Before 2016 is out, they’ll lift this cap.
That’s my prediction about the future of a rarely considered feature of the payroll tax, the “wage base limit.” This magic number, $117,000 for 2014, is the amount of earnings at which American employees cease to pay their 6.2 percent in Social Security taxes. Employers stop paying their 6.2 percent share at that point at well.
The effective capping of Social Security taxes confers significant benefits. At that key $117,000 point — the precise rate moves up or down with average real wages — workers automatically see their marginal tax rate drop by that 6.2 percent, 12.4 percent if you count the employer side. Suddenly everything seems easier. The experience is similar to finding a second wind in a ten-mile race. You never thought you could get past six miles, but then you never knew the last four miles could be so easy.
The question at this point might be: How did such an assailable policy even survive until 2014? After all, the rich are the ones who benefit, mostly white, mostly male. Nor have devices like the cap survived even in more wealth-friendly periods. A similar cap on Medicare levies was blown in 1994, as a sad little footnote in the Tax Foundation chart on payroll taxes reminds us.
The best explanation for the Social Security cap’s survival is ignorance. Few people knew about it — especially not the sort of people who craft international tax harmonization at World Bank conferences. What Eurobankers don’t know about, they can’t advise Congress to take away. And what congressmen and women don’t know about, they don’t push to change.

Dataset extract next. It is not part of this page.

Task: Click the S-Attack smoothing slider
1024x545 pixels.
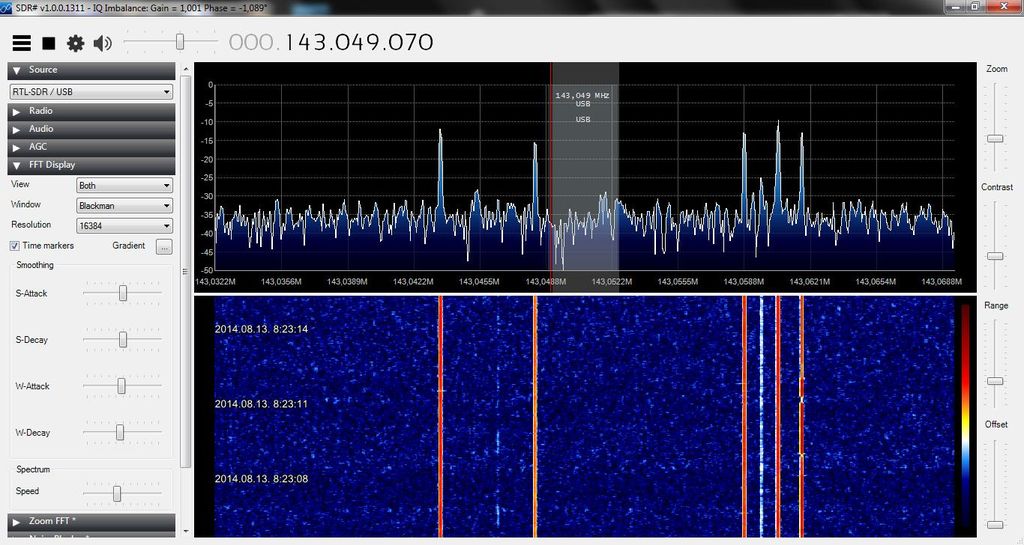Action: pos(123,293)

Sometimes, prosperity makes the progressives forget all about their progressive projects: Think of how tame the Democrats were in President Bill Clinton’s second term, when, working with Republican leaders, they even went along with a reduction in the capital-gains tax.
Once upon a time we could tell ourselves that Social Security truly was insurance, just as President Roosevelt said it was. The logic of the cap reinforces that idea of contract: Since you cease to receive increases in your Social Security pension after a certain point, you should cease to pay in after a certain point as well. What you get out has some relation, however tenuous, to what you pay in.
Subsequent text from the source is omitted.